PROPERTY FROM A DISTINGUISHED PRIVATE COLLECTION
Elisabeth Sussman in Exh. Cat., New York, Whitney Museum of American Art, Keith Haring, 1997, p. 18
An electrifying composition of yellow, red, and black, Keith Haring’s Untitled from 1983 reveals the artist's remarkable application of Pop imagery and tabulated symbolic language as a mode of capturing the booming social culture of the downtown New York scene in the early eighties. Saturated in Haring's most iconic symbols, including the television, the barking dog and red Xs, Untitled bears witness to Haring’s belief in the power of art to not only reflect culture but also transform it. Having long considered himself a part of a radical new era in America, Haring harnessed art as a vehicle through which he could speak of and for his fellow generation. In Untitled, Haring relishes the electric culture of nightclubs, free love, and television while also hinting at or warning against the underlying menace of explosive culture and technologies—an underbelly that consisted of sex, drugs, and nuclear power. The brazen painterly abandon of the present work indeed elicits a sense of climatic convergence, as if we are transported to the dark basement of the East Village Mudd Club, where the kinetic energy of bodies accelerates in tandem with the pulsating beat of the percussion.
This vibrant work is notable for its exceptionally sumptuous yellow drips cascading and defining the red linear outlines. While Haring here deploys similar forms as in his famous subway chalk drawings, the nuanced balance between the expressiveness of his drips juxtaposed against the hard-edge linearity of his shapes exemplifies Haring’s mastery over the painterly medium, bridging his kitschy Pop iconography with the critical gravitas of Abstract Expressionism. At the epicenter of the present work, a centipede-like creature dominates a man on his knees, arms outstretched. Boasting a UFO as its head and a television in place of its hand, this monstrous creature upon further reflection is an anthropomorphized version of mass media. The large X on its body is Haring’s way of “tagging” this creature as a threat. Below the central altercation, Haring’s trademark barking dog emerges from the bottom left corner as another symbol of warning or imminent danger. Lines radiate from the dog’s mouth and multiply across the expanse of the picture plane in an effort to reinforce the movement, dancing, and raw vigor of the scene. These various symbols embedded in the present work portray an image of mass media physically taking dominion over humanity, leading towards a cultural explosion fueled by the thunderous growth of 1980s computer and television culture. Though Untitled is seeped in Haring’s thoughtful concern and reflection upon the radical socio-political and technological consciousness of his generation, it is nevertheless a fundamentally celebratory image that echoes his own proclamation: “I don’t think art is propaganda; it should be something that liberates the soul, provokes the imagination and encourages people to go further. It celebrates humanity” (the artist in Keith Haring Journals, New York 2010, p. xiii).

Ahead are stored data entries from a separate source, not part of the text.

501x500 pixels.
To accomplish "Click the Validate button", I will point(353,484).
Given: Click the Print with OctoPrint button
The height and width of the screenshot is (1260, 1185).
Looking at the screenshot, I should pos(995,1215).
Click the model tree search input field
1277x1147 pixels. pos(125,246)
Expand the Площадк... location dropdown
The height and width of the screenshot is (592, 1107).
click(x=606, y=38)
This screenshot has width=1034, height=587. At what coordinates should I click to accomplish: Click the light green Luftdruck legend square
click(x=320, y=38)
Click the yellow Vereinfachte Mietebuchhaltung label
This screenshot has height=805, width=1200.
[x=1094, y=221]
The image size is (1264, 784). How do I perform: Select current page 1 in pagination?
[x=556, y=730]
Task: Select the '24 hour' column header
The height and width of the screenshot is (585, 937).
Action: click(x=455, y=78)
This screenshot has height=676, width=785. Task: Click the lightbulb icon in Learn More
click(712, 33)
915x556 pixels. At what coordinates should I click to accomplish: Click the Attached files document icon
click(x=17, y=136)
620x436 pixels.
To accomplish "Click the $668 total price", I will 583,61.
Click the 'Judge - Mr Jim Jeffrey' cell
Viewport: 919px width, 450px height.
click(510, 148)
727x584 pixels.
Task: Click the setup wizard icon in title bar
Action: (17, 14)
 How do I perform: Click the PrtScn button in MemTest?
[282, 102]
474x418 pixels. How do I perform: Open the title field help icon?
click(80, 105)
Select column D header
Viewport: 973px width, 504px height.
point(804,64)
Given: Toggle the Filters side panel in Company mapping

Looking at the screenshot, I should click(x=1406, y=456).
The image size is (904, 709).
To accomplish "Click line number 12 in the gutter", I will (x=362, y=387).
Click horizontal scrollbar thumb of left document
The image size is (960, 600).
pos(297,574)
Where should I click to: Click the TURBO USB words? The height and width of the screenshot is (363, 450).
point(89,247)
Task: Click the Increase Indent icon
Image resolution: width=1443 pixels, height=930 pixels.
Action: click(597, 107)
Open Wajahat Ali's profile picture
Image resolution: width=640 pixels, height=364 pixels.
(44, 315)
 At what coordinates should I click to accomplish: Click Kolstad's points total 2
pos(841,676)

Untitled epitomizes Haring’s brilliant ability to convey movement through forms distilled to their most basic, essential components. Here, Haring’s confident hand draws bold, self-assured strokes, eschewing a premeditated schematic plan for spontaneous genius. Never erasing or reworking, Haring’s gestural ingenuity flows directly through his brush onto the tarpaulin. Just as we can visualize Pollock vigorously taking paint to canvas, revealing his heroic genius with every gestural flair, Untitled analogously conjures Haring’s performance of painting—the ineluctable motion of the image parallels Haring’s own instinctive, primal dance with brush and canvas. Describing Haring’s painterly process as an outgrowth of his unstoppable passion for dancing, Robert Farris Thompson eloquently comments: “Bent over, barefoot and bare chested, [Haring] let his patterns take him where they would. He worked in a tight combination of order… and ecstasy, letting interlocking abstract patterns push, pull and jostle one another like excited dancers on a ballroom floor” (Robert Farris Thompson, “Notes in the Art and Life of Keith Haring,” in Exh. Cat., Fine Arts Museum of San Francisco, Keith Haring: The Political Line, 2014, p. 47).